An exhibition designer's work can include:

- presenting their ideas as sketches, scale plans, computer-generated visuals and models
- discussing their ideas with clients
- producing final specifications
- in smaller companies, overseeing the construction of the components (usually in workshops) and assembly and installation at the exhibition venue
- handling orders for supplies
- liaising with technical specialists such as lighting staff
- understanding and interpreting the correct materials and costs involved in constructing the design
- creating large format artwork for backdrops and stand components
- designing vector based artwork for portable displays such as popup stands

==Employment==
An exhibition designer might be employed as part of a team by an independent studio. Other employers include national and local government, and large organisations such as museums with their own design departments. There is a steady demand for the services of talented and experienced professionals. The work is studio or office based, but will usually also involve visiting clients or exhibition sites and in some cases may also involve being outside (i.e. outdoor zoos, parades).

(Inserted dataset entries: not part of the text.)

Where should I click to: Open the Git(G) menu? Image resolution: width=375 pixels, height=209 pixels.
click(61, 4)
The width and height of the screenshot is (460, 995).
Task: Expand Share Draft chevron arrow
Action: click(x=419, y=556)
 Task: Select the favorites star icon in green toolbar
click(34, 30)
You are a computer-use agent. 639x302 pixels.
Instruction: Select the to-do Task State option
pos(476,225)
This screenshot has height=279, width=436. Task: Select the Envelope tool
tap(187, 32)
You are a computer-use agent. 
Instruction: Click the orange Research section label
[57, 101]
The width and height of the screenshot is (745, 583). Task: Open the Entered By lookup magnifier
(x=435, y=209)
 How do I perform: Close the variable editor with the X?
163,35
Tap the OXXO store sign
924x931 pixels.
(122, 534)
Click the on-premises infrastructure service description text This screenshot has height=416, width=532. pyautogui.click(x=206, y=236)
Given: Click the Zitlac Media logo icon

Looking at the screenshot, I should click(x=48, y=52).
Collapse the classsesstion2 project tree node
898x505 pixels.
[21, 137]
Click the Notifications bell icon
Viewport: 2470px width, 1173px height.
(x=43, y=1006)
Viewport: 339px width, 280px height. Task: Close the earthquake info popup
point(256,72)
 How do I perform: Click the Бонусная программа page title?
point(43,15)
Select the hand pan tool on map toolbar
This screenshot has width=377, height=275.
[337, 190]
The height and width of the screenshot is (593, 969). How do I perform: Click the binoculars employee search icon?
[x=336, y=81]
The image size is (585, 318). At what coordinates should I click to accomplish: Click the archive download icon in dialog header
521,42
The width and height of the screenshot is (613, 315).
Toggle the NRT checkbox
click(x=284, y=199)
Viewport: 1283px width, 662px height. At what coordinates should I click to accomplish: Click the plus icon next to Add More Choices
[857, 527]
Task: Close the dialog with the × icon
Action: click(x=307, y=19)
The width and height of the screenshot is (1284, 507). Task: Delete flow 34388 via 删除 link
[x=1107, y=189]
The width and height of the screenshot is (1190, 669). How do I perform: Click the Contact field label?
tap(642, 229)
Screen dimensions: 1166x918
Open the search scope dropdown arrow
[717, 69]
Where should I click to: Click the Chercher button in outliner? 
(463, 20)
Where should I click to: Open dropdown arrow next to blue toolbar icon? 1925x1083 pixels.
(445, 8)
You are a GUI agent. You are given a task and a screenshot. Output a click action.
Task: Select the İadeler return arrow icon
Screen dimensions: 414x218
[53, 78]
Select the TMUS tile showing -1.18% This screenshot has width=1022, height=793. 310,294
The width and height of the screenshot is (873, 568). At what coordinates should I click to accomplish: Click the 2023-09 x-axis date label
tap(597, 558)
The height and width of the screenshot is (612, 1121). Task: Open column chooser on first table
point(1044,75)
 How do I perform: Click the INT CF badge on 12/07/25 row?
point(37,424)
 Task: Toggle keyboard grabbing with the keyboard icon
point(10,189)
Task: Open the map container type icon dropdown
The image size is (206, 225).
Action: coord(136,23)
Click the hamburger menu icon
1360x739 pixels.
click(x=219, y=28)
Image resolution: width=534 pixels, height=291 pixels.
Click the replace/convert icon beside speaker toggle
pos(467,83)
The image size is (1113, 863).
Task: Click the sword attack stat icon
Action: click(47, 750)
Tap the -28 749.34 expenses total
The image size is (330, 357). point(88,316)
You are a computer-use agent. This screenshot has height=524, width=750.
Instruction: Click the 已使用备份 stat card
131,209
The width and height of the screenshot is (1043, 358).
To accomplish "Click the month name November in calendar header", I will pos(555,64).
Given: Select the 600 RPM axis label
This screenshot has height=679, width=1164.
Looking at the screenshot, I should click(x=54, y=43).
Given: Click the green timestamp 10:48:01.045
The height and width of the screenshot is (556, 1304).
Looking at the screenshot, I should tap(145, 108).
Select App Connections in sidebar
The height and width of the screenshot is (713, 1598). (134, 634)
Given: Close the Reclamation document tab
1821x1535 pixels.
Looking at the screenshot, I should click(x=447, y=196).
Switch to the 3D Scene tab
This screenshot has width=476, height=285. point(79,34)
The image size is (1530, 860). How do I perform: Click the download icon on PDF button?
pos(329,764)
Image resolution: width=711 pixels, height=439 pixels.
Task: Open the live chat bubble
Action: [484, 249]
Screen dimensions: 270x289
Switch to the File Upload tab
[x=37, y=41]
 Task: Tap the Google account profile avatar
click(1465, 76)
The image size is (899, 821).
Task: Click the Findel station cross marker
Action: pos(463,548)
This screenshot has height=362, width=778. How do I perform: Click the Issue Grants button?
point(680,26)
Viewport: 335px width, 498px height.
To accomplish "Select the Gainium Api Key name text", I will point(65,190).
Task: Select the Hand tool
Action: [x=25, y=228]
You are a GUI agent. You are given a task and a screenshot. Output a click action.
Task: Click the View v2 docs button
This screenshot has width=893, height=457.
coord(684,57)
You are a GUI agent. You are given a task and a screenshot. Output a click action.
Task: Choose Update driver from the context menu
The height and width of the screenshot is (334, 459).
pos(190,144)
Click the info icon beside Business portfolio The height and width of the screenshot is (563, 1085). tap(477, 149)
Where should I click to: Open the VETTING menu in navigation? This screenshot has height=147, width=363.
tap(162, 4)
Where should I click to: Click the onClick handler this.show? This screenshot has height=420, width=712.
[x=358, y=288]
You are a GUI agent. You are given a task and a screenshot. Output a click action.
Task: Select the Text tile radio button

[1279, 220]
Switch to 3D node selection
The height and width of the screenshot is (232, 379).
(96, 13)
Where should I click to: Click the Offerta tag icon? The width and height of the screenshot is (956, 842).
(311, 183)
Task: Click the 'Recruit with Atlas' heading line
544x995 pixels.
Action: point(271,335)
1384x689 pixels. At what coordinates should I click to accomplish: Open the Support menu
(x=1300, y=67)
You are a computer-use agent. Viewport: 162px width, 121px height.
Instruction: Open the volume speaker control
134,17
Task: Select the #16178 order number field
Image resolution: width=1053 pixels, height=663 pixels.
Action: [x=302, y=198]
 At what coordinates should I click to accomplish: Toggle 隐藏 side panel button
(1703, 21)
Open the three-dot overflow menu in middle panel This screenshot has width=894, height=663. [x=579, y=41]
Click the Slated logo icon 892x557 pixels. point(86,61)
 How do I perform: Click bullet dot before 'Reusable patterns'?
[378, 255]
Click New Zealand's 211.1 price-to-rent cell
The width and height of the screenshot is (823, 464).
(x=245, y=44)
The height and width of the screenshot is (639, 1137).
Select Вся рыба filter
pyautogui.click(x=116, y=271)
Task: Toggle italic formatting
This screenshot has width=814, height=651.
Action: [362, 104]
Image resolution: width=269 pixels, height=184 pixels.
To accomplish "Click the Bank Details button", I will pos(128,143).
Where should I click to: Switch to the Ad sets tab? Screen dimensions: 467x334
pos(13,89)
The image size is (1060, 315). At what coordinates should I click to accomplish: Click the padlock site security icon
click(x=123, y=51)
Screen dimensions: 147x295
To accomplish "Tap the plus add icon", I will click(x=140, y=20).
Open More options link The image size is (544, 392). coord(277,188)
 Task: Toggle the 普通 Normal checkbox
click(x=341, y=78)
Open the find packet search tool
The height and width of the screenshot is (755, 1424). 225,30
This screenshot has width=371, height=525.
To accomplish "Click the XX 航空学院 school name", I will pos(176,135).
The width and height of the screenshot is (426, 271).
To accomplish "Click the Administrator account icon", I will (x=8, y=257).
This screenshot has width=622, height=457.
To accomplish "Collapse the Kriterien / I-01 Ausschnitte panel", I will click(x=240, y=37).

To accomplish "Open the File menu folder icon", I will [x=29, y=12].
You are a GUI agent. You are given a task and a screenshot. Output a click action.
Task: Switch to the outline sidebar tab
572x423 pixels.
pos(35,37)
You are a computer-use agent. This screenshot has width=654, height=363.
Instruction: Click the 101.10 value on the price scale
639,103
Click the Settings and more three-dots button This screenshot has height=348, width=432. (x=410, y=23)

==Education and training==
Exhibition designers may come from many different backgrounds such as industrial design/product design, architecture, interior design or graphic design. Exhibition designers are responsible for an exhibit from conception to completion and will incorporate many of the following knowledge and skills:

- Conceptual design
- Computer-aided design (CAD) and 3D visualisation
- Knowledge of safety, regulations and applicable standards
- Knowledge of current build methods
- Expertise in mathematics
- Model making skills
- Programming of CNC devices

Many different companies will have their own multi-purpose system that may be used for the construction of smaller exhibition stands; there are several different systems available and training into the specifics of each is usually conducted on a case by case basis.
For larger stands such as double or triple-deckers, a good knowledge of architectural build methods is useful. An exhibition designer will usually work in conjunction with a structural engineer to ensure the safe implementation of structural columns and beams. When designing larger stands, the designer will take into account all local safety regulations, budget constraints, logistics, design aesthetics and any requirements for electrical and water supply. Sustainability and eco-friendly exhibition stand design is playing an important role in the exhibition industry and the future of trade shows.